TASK OBJECTIVE: Please copy out every line in the entries that includes the word "Policy".

········

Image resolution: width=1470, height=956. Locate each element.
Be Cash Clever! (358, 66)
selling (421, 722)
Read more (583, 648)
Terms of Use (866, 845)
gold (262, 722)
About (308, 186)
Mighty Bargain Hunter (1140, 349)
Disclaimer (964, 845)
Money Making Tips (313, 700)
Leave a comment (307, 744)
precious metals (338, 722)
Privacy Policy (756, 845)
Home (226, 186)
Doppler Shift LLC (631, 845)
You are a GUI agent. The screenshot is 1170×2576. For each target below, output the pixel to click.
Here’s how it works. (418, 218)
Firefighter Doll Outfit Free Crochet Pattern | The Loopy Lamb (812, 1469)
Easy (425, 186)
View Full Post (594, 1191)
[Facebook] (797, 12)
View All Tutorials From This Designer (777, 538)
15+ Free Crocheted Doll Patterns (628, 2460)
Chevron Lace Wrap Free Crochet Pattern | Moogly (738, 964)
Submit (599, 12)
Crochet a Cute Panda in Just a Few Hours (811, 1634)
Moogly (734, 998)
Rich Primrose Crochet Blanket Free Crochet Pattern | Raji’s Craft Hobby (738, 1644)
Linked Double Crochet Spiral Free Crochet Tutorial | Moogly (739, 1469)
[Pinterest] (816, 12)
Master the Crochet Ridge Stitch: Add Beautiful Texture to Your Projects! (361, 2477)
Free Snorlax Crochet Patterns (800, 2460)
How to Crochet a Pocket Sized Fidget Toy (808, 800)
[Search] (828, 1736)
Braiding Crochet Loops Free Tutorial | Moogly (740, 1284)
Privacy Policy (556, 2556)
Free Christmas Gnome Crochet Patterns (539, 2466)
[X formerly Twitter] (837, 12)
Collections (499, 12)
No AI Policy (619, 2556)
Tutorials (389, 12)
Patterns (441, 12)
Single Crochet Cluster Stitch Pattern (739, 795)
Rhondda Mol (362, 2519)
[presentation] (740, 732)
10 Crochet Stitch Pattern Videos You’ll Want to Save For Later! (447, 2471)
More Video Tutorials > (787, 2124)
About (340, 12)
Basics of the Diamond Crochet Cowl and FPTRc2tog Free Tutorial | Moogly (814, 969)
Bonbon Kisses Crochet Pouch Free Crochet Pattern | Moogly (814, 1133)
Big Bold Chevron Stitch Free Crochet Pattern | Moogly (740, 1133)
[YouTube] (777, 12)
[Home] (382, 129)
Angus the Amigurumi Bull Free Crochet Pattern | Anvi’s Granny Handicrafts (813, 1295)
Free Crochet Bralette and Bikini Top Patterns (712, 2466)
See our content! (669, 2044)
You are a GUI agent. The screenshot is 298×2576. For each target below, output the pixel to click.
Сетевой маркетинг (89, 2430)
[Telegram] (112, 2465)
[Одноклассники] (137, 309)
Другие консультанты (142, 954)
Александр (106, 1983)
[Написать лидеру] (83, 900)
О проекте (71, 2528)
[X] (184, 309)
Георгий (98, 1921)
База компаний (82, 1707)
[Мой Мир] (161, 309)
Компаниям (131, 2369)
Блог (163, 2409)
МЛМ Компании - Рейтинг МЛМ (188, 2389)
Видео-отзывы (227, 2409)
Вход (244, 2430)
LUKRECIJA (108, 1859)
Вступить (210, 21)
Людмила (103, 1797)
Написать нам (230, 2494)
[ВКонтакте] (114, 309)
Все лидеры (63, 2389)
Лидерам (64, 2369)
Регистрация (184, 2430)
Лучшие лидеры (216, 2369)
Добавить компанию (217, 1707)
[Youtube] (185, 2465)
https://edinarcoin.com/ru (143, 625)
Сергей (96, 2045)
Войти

········

EXERCISE OUTPUT:
Privacy Policy (756, 845)
Privacy Policy (556, 2556)
No AI Policy (619, 2556)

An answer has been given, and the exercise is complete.